Lactate threshold is simply the point at which your body switches from fat to carbohydrate for fuel.  In the lower HR ranges, the body uses fat because of the easy breakdown for energy.  This is also the point where things switch from aerobic to anaerobic.  The aerobic zones can supply enough oxygen to the skeletal muscles, while anaerobic zones require more oxygen than the body can provide.  This results in a lactate acid build up.

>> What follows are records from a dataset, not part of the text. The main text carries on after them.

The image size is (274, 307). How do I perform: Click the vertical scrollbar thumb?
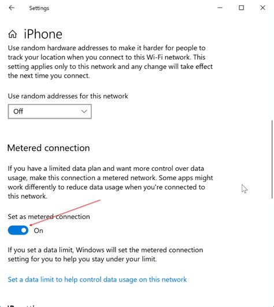pyautogui.click(x=272, y=159)
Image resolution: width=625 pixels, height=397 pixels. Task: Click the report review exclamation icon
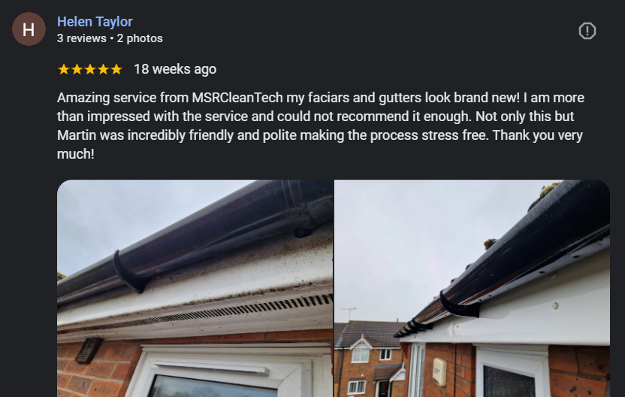tap(587, 31)
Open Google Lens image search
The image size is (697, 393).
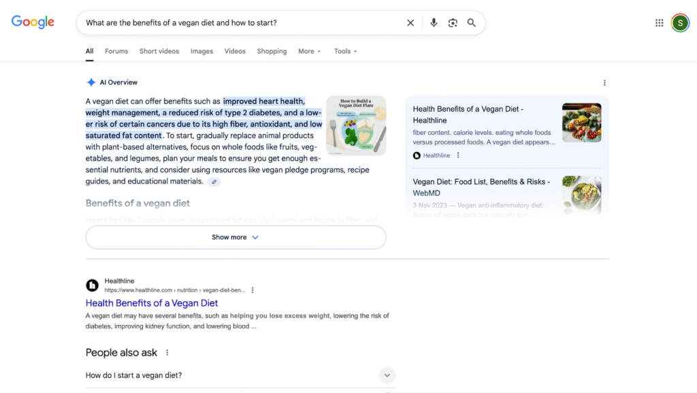[453, 23]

To begin, you must be warmed up properly as this test requires everything you have.  The lactic acid build up will give you that deep burn and it will not be an easy test.  Warm up for 5 to 10 minutes then do some dynamic stretching.  For modes of testing, the best three choices are spin bikes, running, and rowing.  Here are the procedures for all three:

Spin Bike:

Duration: 45 minutes

Start light with some sprints to get the HR up for 15 minutes.  At the end of the 15 minutes, start an all out race effort.  Then 10 minutes in, hit your heart rate monitor to begin recording your HR for the next 20 minutes.  When the test is over, record the average heart rate for the last 20 minutes.

Running:

Duration: 45 minutes

Same as spin bike.

Rowing:

Duration: 60 minutes

Because rowing uses more muscle mass than spinning and running, the procedure will be a little different.  You want to do 3 sets of 8 minutes as hard as you can with 10 minutes between sets.  Average all the HR’s and you have your lactate threshold hold.

Once you have the HR, you can now determine your zones for training.  This is extremely useful when doing recovery rides and intervals.  Tomorrow I will list the zones and HR’s for each zone.


Posted on Jul 26 2011, under Training | 4 Comments »


4 Responses to “Lactate Threshold Testing”

  1. Just want to note that HR Zones are sport specific.

  2. Mike, you are correct. However, certain zones are going to pretty much use the same fuel source for each zone, regardless of sport. Obviously, trained clients can shift the need from carbs to fats. So, the zones will be a little different for each sport.

  3. Been meaning to do this test, but it just seems like it is going to suck so bad! Time to suck it up. Looking forward to the zones post.

  4. No pain, no gain John…just kidding! It’s uncomfortable, but not unbearable.